The expected output is the first line of the data below and every line after it, up to and including the line containing "Given: Click the blue 2148.24 price tag", each reproduced exactly.
Data section section start
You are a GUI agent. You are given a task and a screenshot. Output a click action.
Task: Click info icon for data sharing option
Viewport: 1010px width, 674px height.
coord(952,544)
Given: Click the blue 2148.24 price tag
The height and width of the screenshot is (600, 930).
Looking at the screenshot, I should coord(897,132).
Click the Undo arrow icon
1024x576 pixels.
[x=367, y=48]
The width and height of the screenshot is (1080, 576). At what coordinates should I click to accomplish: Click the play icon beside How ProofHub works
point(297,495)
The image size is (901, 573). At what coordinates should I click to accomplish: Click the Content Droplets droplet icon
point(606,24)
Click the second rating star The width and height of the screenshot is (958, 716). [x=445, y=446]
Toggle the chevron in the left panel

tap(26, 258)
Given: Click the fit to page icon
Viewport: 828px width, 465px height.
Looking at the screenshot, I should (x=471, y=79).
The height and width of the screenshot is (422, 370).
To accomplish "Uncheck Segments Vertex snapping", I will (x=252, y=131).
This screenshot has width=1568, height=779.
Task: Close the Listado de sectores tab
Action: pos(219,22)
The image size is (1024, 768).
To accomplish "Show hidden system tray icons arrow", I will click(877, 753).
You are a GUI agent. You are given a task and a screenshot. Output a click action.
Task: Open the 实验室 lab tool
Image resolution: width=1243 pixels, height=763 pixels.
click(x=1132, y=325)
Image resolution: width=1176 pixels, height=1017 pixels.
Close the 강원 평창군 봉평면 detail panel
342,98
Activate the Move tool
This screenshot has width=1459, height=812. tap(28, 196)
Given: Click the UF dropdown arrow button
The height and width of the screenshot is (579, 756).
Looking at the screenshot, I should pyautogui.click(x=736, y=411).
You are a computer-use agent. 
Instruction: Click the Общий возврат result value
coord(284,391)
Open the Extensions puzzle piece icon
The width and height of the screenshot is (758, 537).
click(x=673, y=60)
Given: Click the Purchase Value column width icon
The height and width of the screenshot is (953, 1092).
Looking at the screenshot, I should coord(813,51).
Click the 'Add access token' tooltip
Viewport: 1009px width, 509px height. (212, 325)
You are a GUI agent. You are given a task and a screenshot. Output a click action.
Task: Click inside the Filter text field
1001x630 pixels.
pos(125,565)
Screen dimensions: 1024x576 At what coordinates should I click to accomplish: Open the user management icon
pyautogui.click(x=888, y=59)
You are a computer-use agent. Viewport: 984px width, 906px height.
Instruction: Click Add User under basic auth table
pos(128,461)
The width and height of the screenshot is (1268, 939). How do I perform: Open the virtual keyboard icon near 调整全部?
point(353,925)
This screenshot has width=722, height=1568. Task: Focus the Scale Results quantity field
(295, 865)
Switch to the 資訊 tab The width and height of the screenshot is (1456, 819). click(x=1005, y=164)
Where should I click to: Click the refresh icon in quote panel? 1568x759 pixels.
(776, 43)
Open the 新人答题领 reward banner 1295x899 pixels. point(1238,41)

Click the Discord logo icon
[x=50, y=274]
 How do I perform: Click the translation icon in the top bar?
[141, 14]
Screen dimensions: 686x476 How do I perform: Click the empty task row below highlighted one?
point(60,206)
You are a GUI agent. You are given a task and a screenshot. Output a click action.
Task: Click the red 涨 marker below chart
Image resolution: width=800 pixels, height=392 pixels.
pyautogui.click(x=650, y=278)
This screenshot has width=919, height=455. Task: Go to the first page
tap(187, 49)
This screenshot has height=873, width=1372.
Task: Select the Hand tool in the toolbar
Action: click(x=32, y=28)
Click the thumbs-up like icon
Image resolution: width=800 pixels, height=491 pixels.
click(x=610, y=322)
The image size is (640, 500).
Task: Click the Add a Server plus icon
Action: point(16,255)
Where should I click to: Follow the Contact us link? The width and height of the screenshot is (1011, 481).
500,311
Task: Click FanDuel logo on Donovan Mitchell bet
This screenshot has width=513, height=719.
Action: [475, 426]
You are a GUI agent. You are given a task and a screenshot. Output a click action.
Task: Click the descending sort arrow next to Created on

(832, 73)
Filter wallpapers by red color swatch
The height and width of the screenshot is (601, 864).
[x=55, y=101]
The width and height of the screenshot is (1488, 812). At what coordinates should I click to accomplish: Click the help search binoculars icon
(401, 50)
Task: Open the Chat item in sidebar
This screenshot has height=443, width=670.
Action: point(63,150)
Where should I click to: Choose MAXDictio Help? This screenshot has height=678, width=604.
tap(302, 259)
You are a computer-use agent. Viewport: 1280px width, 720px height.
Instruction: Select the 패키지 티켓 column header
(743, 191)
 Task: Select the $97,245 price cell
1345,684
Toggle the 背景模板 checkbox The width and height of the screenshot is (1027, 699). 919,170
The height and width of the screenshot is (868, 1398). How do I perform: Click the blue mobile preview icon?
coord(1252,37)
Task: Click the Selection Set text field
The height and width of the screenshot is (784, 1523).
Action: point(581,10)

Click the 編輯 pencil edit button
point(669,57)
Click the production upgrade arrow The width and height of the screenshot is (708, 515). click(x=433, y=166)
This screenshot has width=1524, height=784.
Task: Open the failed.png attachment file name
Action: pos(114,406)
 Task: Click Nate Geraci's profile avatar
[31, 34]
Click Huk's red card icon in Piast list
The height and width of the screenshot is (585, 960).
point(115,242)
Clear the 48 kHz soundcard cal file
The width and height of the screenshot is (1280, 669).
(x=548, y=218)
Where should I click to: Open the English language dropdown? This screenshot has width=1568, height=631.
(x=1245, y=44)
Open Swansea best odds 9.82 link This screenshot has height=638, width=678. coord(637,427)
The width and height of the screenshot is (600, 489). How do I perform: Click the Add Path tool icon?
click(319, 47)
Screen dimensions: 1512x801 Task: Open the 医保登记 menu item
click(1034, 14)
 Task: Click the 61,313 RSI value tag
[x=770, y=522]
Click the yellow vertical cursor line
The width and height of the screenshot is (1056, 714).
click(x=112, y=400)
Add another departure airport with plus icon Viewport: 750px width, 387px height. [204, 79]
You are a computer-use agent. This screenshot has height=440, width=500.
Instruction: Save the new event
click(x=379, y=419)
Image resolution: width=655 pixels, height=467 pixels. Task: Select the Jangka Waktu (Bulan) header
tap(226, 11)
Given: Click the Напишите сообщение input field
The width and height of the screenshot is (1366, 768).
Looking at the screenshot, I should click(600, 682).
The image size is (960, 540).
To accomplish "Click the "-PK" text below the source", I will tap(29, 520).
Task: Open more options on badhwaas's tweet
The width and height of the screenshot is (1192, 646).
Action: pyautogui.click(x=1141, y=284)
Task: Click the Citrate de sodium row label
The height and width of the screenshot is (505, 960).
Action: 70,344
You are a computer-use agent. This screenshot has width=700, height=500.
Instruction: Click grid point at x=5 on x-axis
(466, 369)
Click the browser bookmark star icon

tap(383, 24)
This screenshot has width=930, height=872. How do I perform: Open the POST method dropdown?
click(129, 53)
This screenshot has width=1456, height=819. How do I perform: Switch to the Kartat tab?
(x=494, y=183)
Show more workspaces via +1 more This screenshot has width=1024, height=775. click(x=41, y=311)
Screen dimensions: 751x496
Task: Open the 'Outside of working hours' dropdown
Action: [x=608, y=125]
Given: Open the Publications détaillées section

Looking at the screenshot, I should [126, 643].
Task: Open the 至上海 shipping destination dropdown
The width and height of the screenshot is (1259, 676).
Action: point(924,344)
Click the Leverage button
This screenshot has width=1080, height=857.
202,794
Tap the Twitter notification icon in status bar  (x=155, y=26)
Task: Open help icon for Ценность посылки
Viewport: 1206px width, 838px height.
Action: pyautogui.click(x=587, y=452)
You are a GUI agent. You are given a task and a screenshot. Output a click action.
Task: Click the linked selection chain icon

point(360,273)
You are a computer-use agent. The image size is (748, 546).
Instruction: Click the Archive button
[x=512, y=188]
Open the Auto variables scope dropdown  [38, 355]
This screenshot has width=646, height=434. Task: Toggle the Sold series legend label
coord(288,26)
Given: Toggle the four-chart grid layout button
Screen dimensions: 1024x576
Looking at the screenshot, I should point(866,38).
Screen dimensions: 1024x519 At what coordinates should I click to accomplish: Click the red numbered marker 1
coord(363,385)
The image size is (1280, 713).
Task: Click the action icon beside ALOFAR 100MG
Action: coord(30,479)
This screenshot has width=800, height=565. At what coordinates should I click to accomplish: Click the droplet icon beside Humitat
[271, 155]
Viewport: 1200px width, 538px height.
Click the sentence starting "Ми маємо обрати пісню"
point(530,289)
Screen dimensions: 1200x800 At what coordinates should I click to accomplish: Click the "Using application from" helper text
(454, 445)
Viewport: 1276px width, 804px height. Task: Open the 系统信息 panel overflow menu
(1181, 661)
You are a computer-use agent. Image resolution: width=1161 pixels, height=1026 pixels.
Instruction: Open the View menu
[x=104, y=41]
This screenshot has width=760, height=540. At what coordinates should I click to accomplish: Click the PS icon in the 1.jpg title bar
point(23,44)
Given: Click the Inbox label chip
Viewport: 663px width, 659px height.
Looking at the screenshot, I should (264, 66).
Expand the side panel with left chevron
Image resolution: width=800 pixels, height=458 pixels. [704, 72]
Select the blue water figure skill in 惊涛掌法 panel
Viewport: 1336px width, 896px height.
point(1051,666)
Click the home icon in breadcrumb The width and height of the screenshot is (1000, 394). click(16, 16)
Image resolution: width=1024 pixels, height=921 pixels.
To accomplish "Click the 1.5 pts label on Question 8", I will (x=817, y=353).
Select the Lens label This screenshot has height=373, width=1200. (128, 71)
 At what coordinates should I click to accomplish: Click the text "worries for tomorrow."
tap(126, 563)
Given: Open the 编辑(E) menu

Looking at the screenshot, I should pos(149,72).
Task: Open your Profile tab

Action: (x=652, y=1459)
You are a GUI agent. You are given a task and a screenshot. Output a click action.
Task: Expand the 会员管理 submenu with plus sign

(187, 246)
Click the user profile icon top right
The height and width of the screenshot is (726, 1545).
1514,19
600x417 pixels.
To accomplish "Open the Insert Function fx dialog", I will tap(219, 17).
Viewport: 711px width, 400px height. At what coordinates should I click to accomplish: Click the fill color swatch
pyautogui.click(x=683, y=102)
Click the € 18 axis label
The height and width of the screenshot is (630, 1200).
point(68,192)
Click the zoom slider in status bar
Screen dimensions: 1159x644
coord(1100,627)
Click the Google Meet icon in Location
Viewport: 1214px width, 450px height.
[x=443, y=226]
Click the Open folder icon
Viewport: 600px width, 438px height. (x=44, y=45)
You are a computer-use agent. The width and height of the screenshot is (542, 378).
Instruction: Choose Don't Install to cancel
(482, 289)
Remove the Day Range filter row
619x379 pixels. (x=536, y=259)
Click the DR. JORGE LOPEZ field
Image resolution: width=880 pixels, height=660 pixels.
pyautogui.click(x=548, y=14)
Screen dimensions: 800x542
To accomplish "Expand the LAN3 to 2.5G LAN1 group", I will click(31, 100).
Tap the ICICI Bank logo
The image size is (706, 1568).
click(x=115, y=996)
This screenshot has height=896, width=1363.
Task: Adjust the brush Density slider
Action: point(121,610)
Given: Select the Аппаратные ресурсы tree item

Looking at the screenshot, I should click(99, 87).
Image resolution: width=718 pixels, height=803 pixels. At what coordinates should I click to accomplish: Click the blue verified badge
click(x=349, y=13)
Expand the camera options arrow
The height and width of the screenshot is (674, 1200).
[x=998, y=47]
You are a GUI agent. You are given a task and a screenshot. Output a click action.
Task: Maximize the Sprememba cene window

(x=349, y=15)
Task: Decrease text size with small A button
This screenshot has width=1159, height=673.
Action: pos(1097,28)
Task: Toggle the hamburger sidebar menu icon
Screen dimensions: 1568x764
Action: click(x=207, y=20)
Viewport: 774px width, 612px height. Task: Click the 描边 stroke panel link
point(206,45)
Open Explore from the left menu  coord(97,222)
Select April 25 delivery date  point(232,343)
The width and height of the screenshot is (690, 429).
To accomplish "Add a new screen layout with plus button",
Data section section end
Result of the exercise =>
You are a GUI agent. You are given a task and a screenshot. Output a click action.
Task: Click info icon for data sharing option
Viewport: 1010px width, 674px height.
coord(952,544)
Given: Click the blue 2148.24 price tag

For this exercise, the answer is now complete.